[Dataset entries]
┄┄┄┄┄┄┄┄┄┄
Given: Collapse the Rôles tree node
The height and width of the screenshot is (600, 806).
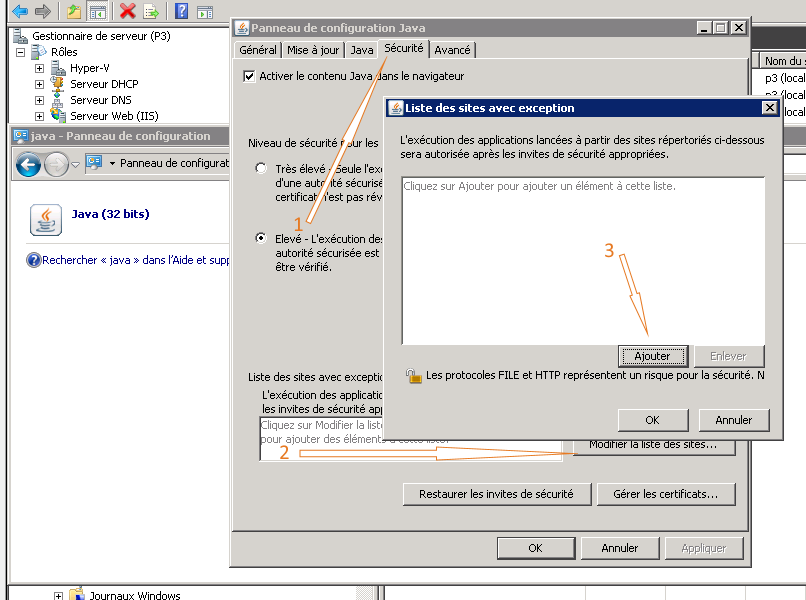Looking at the screenshot, I should 20,52.
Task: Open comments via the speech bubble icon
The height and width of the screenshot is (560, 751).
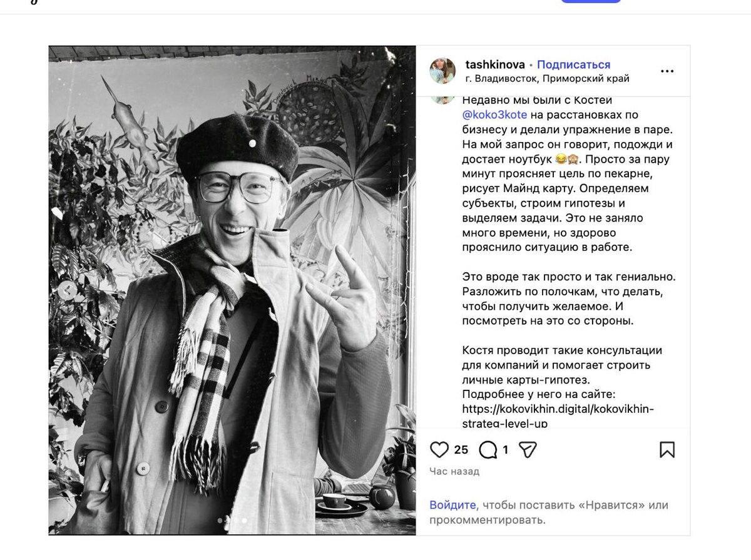Action: coord(488,450)
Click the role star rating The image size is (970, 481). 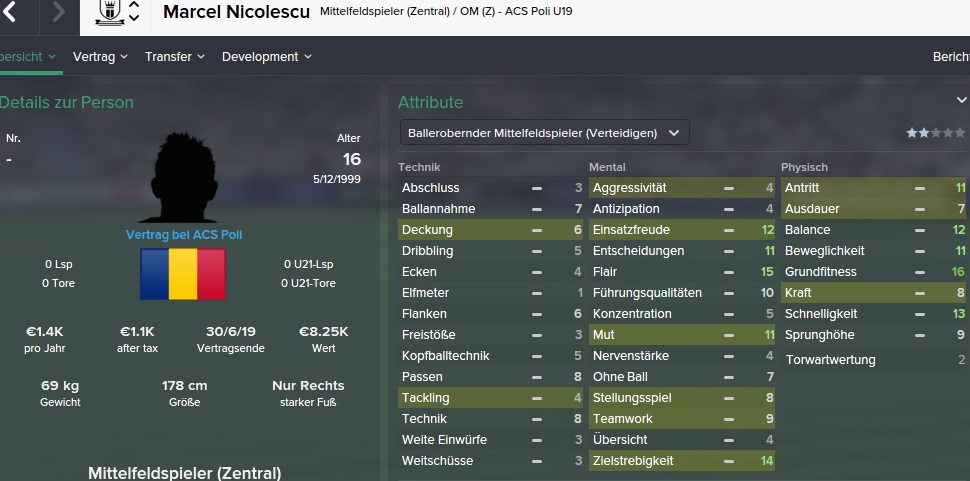[x=935, y=133]
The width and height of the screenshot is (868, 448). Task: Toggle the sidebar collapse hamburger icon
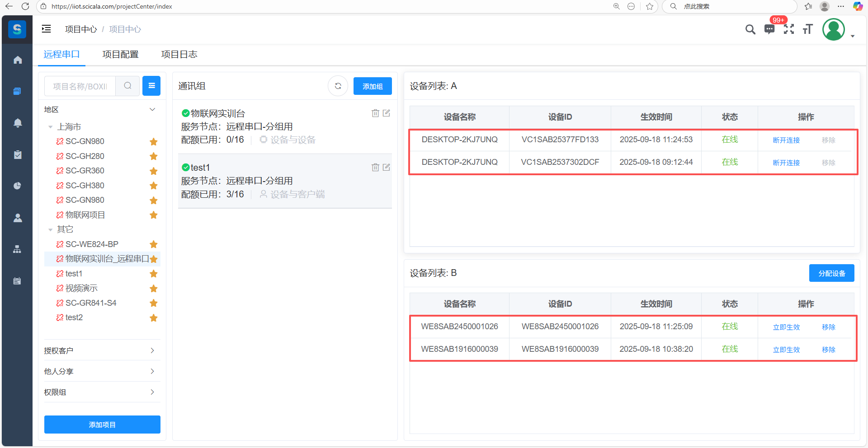pos(46,29)
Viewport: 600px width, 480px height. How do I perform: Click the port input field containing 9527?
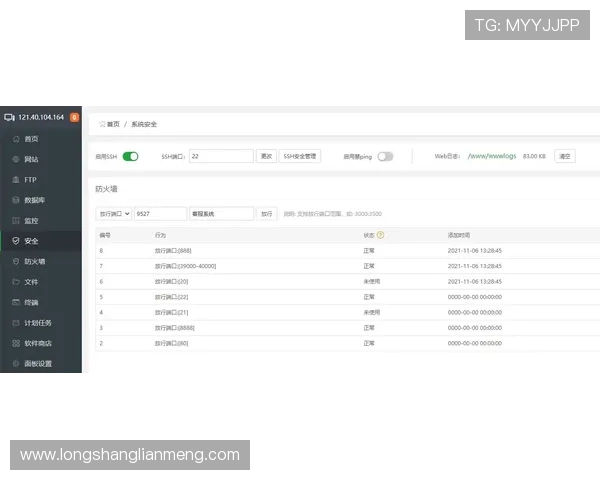coord(160,213)
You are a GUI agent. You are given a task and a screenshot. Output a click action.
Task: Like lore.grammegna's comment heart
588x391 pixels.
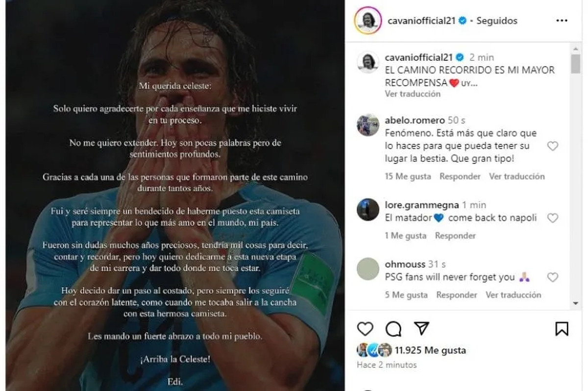tap(552, 218)
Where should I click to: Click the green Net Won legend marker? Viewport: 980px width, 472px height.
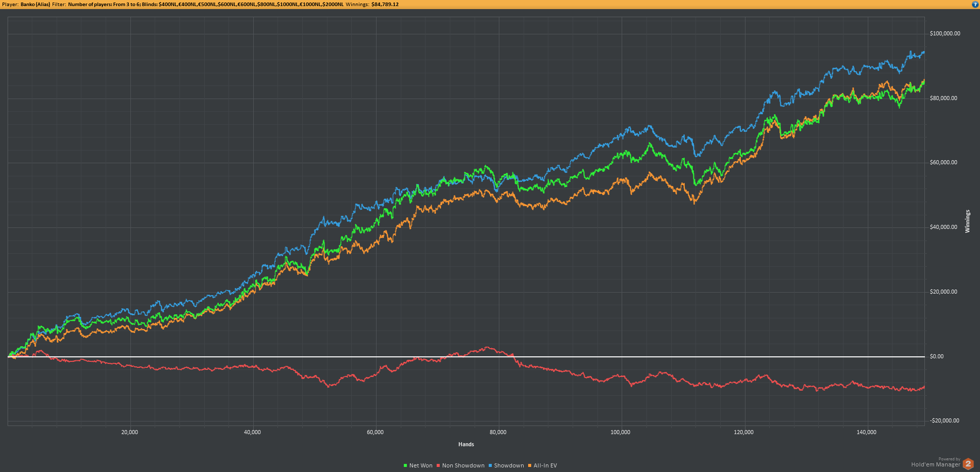(405, 465)
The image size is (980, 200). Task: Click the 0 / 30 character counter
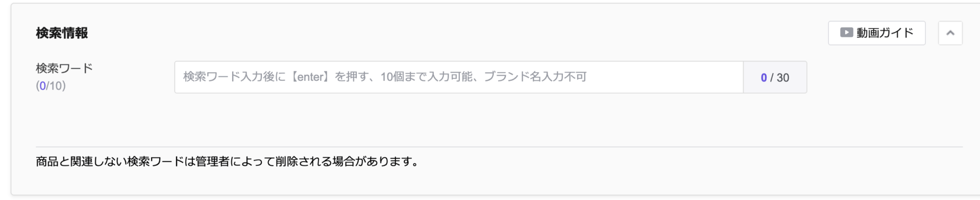click(775, 77)
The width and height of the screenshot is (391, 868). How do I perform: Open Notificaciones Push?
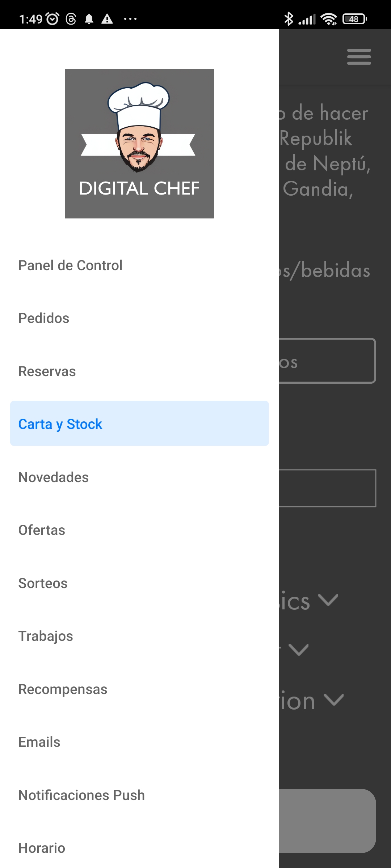tap(81, 795)
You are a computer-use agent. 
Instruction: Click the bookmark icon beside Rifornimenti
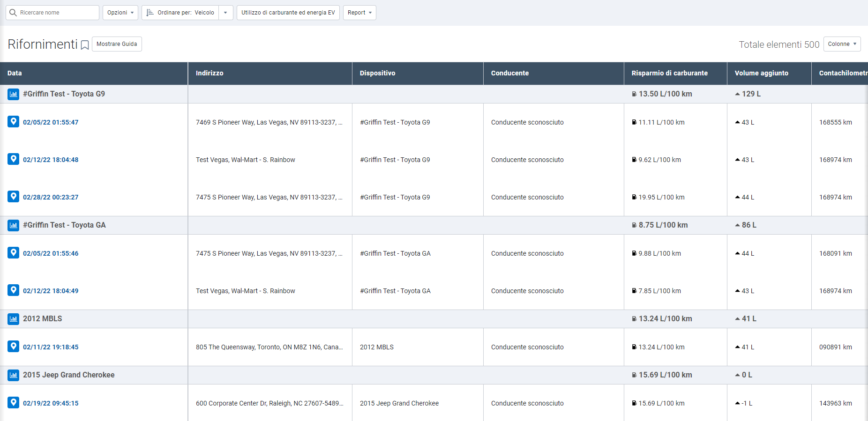click(85, 45)
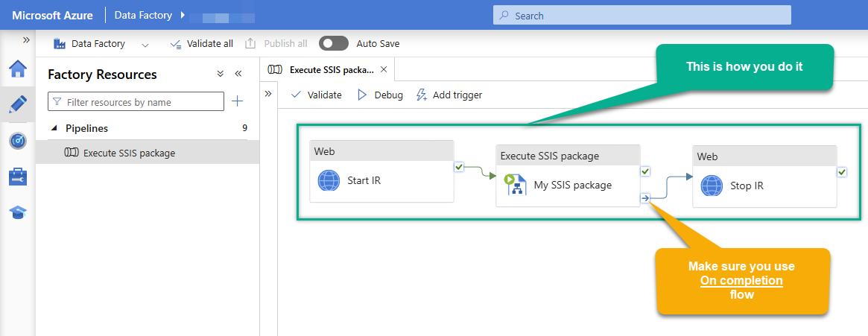The width and height of the screenshot is (868, 336).
Task: Expand the left navigation sidebar
Action: (x=26, y=39)
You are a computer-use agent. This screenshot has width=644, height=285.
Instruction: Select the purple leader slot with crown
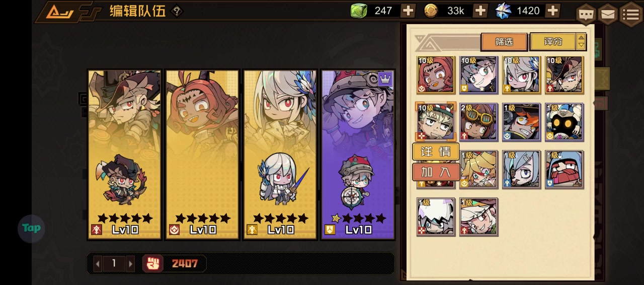click(x=358, y=155)
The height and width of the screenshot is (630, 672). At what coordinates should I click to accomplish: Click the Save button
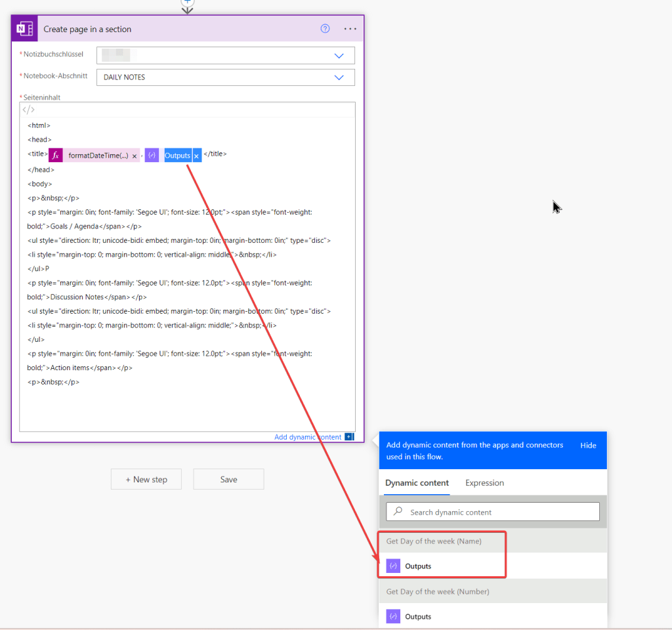[x=228, y=480]
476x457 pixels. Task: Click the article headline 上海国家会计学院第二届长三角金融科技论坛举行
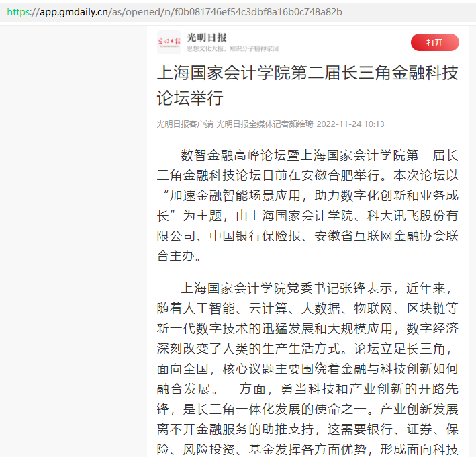307,85
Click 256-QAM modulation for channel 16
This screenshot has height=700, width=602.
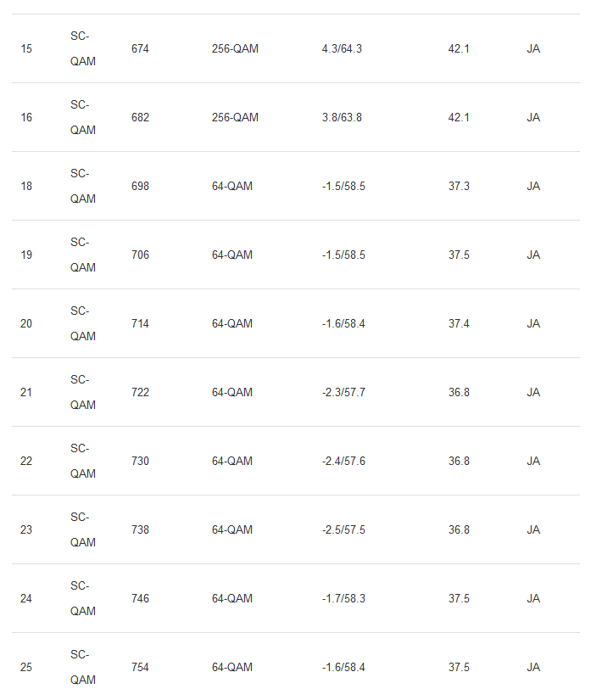235,117
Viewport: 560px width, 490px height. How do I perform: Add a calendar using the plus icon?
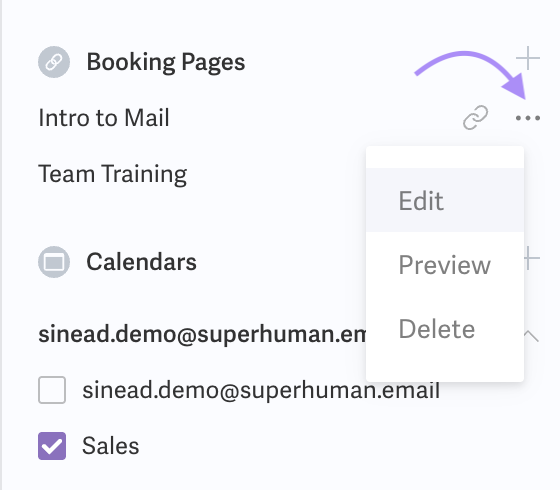click(x=531, y=258)
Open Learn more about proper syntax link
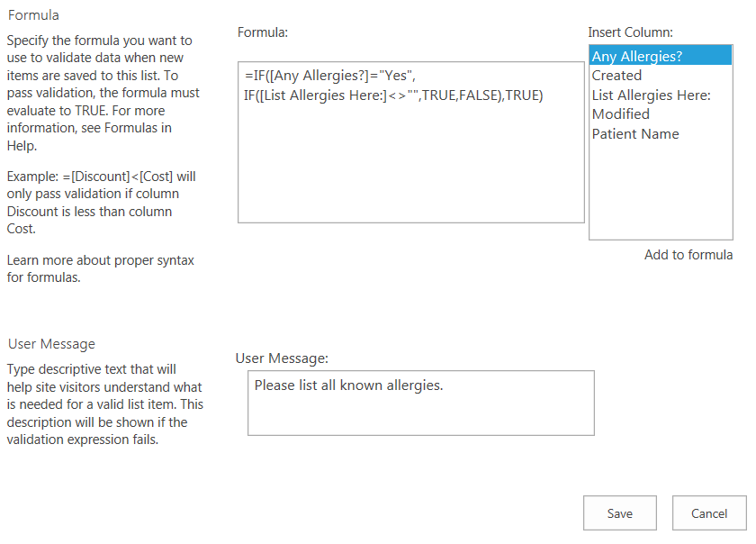 point(100,268)
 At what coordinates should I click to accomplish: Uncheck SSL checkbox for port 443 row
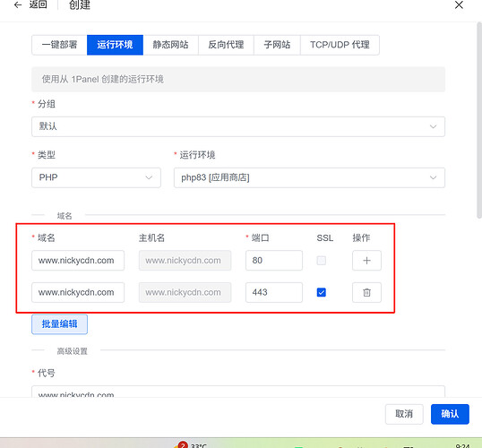tap(322, 292)
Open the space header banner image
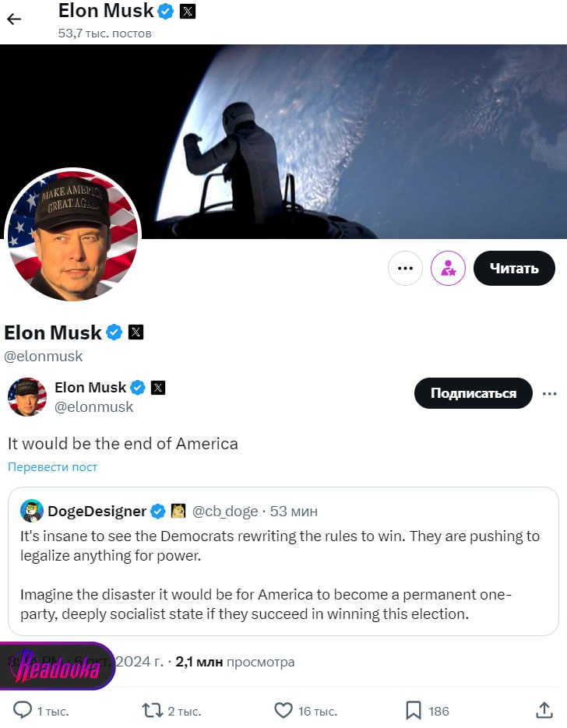Viewport: 567px width, 728px height. [350, 140]
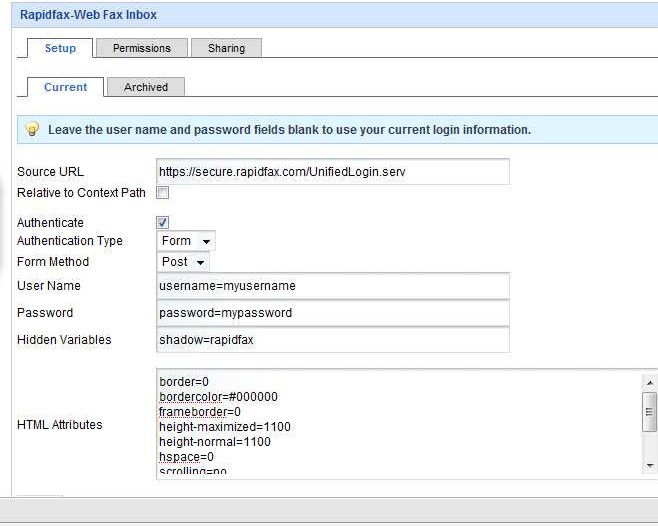Open the Permissions tab

[141, 48]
┄┄┄┄┄┄┄┄┄┄
== Exercise directions ==
Once you have counted every line above that contains the string "computer", give that number and nothing more.

== Problem solution ==
2